Bake at three-fifty for thirty-five minutes until the top is deeply golden and the date filling is bubbling at the edges. Cool completely in the pan before cutting (cutting warm date bars is structurally impossible; the filling is too soft when hot). Cut into squares.

The bars came out exactly the way Dustin’s mom remembered Eddie’s mother making them. Dustin’s mom cried briefly before cutting them. Dustin had three bars. The cookbook now has the recipe with my photo of the cut squares on the page.

Date filling first, cool. Shortbread base pressed, top scattered. Three-fifty for thirty-five. Cool before cutting. Here’s the build.

Date Bar Dessert

Prep Time: 15 min | Cook Time: 30 min | Total Time: 45 min | Servings: 16

Ingredients

  • 2 cups pitted dates, chopped
  • 3/4 cup water
  • 1/3 cup granulated sugar
  • 1 tablespoon lemon juice
  • 1 1/2 cups old-fashioned rolled oats
  • 1 1/2 cups all-purpose flour
  • 1 cup packed brown sugar
  • 3/4 teaspoon baking soda
  • 1/4 teaspoon salt
  • 3/4 cup (1 1/2 sticks) cold butter, cut into small pieces

Instructions

  1. Make the date filling.
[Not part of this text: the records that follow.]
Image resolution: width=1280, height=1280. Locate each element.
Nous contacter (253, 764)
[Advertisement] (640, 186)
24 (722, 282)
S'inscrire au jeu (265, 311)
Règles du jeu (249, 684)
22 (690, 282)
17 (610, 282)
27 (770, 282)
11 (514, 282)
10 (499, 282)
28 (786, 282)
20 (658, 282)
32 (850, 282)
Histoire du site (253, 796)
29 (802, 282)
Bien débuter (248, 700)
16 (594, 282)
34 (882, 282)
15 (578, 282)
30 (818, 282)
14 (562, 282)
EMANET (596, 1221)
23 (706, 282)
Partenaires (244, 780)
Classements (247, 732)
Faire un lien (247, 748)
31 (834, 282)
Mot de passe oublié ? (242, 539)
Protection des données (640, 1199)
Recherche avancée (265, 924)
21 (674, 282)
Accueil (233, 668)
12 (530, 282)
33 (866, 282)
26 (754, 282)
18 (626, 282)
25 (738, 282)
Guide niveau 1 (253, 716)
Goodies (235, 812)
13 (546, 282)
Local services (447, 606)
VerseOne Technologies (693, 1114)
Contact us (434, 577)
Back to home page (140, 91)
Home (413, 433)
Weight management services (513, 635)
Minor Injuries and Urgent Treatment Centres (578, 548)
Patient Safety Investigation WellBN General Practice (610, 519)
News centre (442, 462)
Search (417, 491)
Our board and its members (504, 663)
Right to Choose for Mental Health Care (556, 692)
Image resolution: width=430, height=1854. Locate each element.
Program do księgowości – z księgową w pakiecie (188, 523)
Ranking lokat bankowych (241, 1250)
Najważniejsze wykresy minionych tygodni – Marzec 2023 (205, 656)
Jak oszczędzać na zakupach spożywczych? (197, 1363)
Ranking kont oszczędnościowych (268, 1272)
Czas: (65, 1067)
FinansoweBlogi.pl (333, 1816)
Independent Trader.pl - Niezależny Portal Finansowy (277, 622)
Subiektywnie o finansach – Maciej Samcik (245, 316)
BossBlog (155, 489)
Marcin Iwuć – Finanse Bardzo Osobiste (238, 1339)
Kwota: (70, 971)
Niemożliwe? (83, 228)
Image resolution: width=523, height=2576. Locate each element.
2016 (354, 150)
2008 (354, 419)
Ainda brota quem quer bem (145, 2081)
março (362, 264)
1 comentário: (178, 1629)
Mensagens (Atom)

In a small saucepan, combine chopped dates, water, and granulated sugar over medium heat. Cook, stirring frequently, for 8–10 minutes until the dates break down and the mixture thickens. Stir in lemon juice and set aside to cool slightly.
  2. Preheat oven. Heat oven to 350°F. Grease a 9x13-inch baking pan.
  3. Make the oat crumble. In a large bowl, whisk together oats, flour, brown sugar, baking soda, and salt. Add cold butter pieces and work them in with your fingers or a pastry cutter until the mixture resembles coarse crumbs.
  4. Layer the bars. Press half of the oat mixture firmly into the bottom of the prepared pan to form an even crust layer. Spread the cooled date filling evenly over the crust. Sprinkle the remaining oat crumble over the top and gently pat it down.
  5. Bake. Bake for 28–32 minutes, until the top is golden brown and the edges are set. Remove from oven and allow to cool completely in the pan before cutting into bars.
  6. Serve. Cut into 16 bars. Serve at room temperature. Store leftovers in an airtight container at room temperature for up to 4 days.

Nutrition (per serving)

Calories: 265 | Protein: 3g | Fat: 9g | Carbs: 45g | Fiber: 2g | Sodium: 130mg

Kaylee Turner
About the cook who shared this
Kaylee Turner
Week 298 of Kaylee’s 30-year story · Tulsa, Oklahoma
Kaylee is twenty-five, married with three kids under six, and the youngest mom on the RecipeSpinoff team. She got her GED at twenty, married at nineteen, and feeds her family on whatever she can find at Dollar General and the Tulsa grocery outlet. She survived a tornado that took the roof off her apartment and discovered that you can make surprisingly good dinners with canned goods and determination. Don't underestimate her. She doesn't underestimate herself.